Each topic is scored 0-100 by the AI agent, then weighted:

Topic Weight What it measures
tech_stack 35% Required technologies vs. your skills
experience 35% Years, seniority, industry match
projects 15% Portfolio relevance to the role
education 5% Degree level and field
english 5% Language level vs. requirement
cultural_fit 5% Work mode, location, values

Formula: sum(score * weight) / sum(weights) — configurable in ~/.applyr/applyr.toml.

Every offer stores a weights_used snapshot of the weights that actually produced its score, so changing [weights] later never corrupts the meaning of scores already stored. Run applyr rescore <id> to recompute one offer's score under the current weights; use applyr show <id> to see which weights produced any offer's stored score.
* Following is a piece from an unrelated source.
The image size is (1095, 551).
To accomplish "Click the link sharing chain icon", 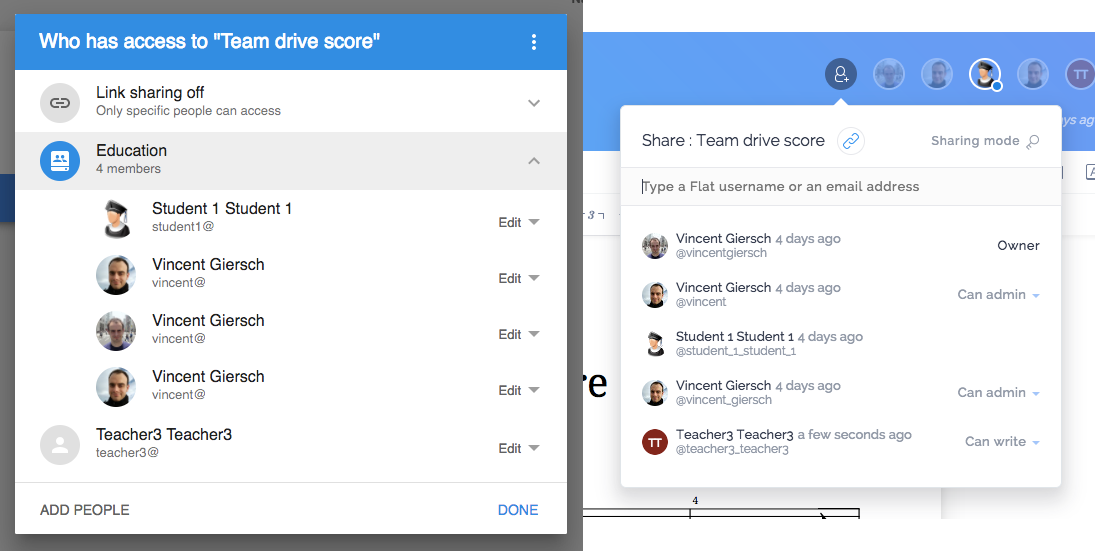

Thresholds: score >= 80% → APPLY, 60-79% → MAYBE, below 60% → LOW MATCH. Configurable via threshold_apply/threshold_maybe in applyr.toml.


Status flow

pending ──> applied ──> waiting ──> in_process ──> offer
               |            |           |
               v            v           v
           discarded    rejected    rejected

Configuration

# ~/.applyr/applyr.toml

[general]
threshold_apply = 80    # Score >= this → APPLY
threshold_maybe = 60    # Score >= this → MAYBE (below → LOW MATCH)
followup_days = 10      # Days before follow-up reminder

[weights]               # Auto-normalized, no need to sum to 1.0
tech_stack = 35
experience = 35
projects = 15
education = 5
english = 5
cultural_fit = 5

Offer fields reference
Field Type Valid values Required
title string Any Yes
company string Any No
summary string Any No
date_received string YYYY-MM-DD No
date_applied string YYYY-MM-DD No
status string pending applied waiting in_process rejected discarded offer No
canal string linkedin_easy linkedin_direct email portal referral other No
work_mode string remote hybrid onsite No
location string Any No
salary_min / salary_max integer Amount No
salary_period string annual monthly hourly No
seniority_level string trainee entry_level junior mid senior lead director No
role_category string backend frontend fullstack ai devops data mobile qa other No
language string en es — the language the CV is written in. Defaults to [cv] language in applyr.toml No
tech_stack string Comma-separated No
job_url string URL No
contact_name / contact_role string Any No
cover_letter integer 0 or 1 No
notes string Any No
topics object See Scoring section No

Project structure

applyr/
  cli.py                 # Entry point
  config.py              # TOML config
  db.py                  # SQLite schema (offers: 36 columns, 6 tables)
  scoring.py             # Weighted scoring engine + CV_TAILORING_PLAN builder
  cv.py                  # Markdown CV + Chrome PDF + recruiter review
  evidence.py            # Deterministic claim parsing (parse_evidence, is_evidenced)
  ats.py                 # ATS compatibility checking + keyword matching
  analytics.py           # CV comparison + response rate tracking
  md_render.py           # Narrow markdown → ATS-HTML converter
  commands/
    core.py              # add, list, show, update, delete, search, init, setup-agent
    analytics.py         # stats, gaps, trends, pipeline, compare, plan, salary
    workflow.py          # export, doctor
  templates/
    AGENT_INSTRUCTIONS.md  # Main agent dispatcher (references agent roles)
    agents/
      matcher.md         # Matcher role: evaluates offer fit
      recruiter.md       # Recruiter role: blind CV evaluation
      architect.md       # CV Architect role: builds tailoring plan
      fact_checker.md    # Fact Checker role: verifies claims
    ats_rules.json       # ATS validation rules
    bullet_patterns.json # Bullet optimization patterns
    cover_letter.md      # Cover letter template
tests/
  test_tailoring.py      # Evidence evaluation + tailoring plan tests
  test_cli_routing.py    # CLI router coverage
  test_cv.py             # CV pipeline tests
  test_ats.py            # ATS compatibility tests
  test_analytics.py      # Analytics tests
  test_cv_bullets.py     # Bullet optimization tests
  test_cover_letter.py   # Cover letter tests
  test_md_render.py      # Markdown renderer tests
  test_db.py             # Schema + migration tests
  test_scoring.py        # Scoring engine tests
  test_config.py         # Config loading tests
  test_validators.py     # Input validation tests
  ...

Development

git clone https://github.com/DeibyGS/applyr.git
cd applyr
pip install -e ".[dev]"
pytest                             # 828 tests, ~5s

Built with AI

applyr was designed to work for AI agents — it made sense to build it with one, as a pair programming partner.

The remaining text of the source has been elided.